--- START ---
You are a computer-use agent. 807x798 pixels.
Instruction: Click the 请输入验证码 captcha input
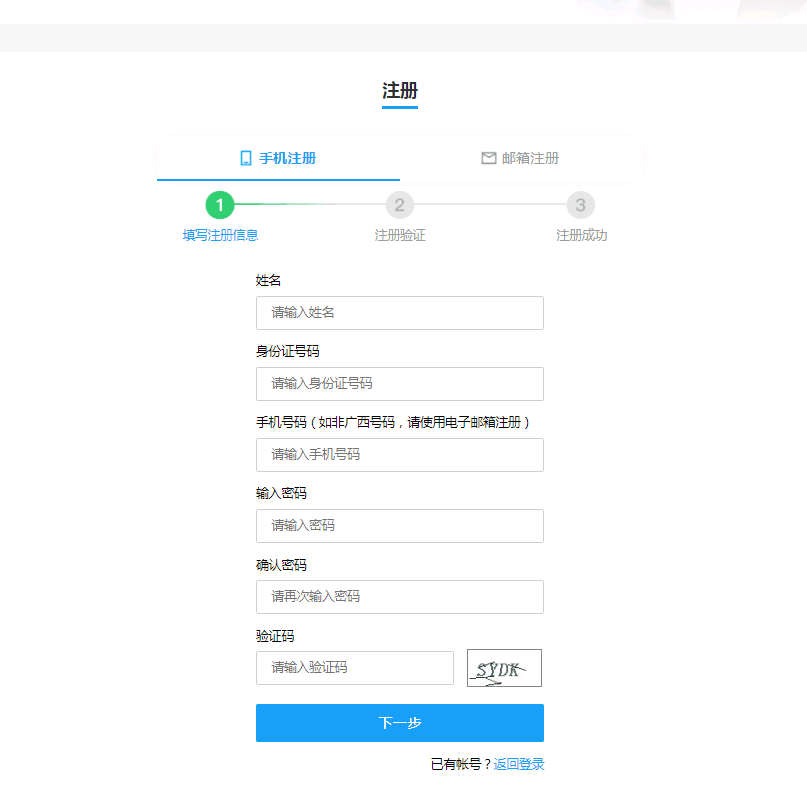coord(354,668)
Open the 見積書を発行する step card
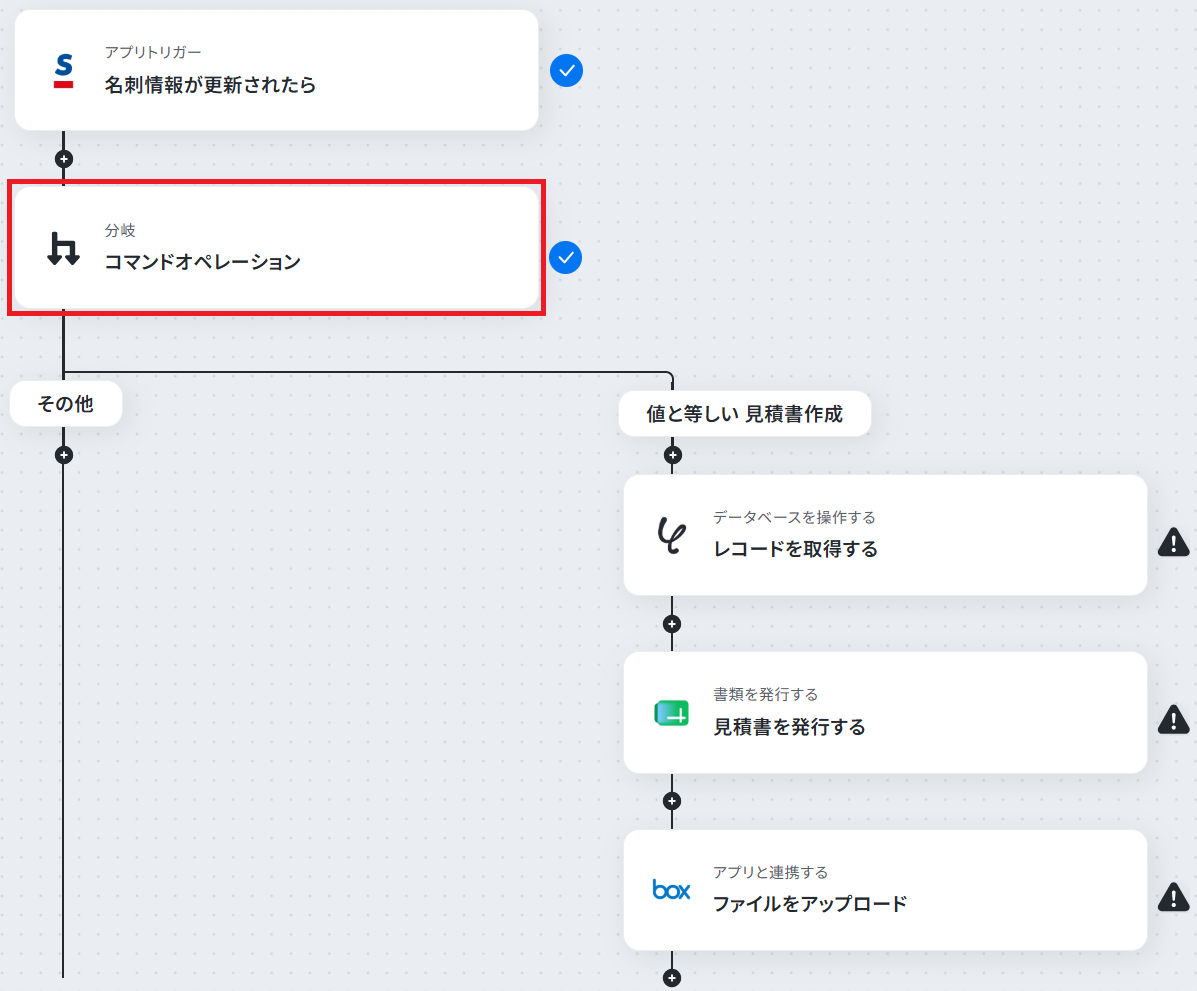The width and height of the screenshot is (1197, 991). click(x=886, y=712)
--- END ---
* _Assignment_
Could the material above be given again exactly, pictures excluded?

* _Completed exercise_
You are a computer-use agent. 807x798 pixels.
Instruction: Click the 请输入验证码 captcha input
coord(354,668)
Open the 見積書を発行する step card
The width and height of the screenshot is (1197, 991). click(x=886, y=712)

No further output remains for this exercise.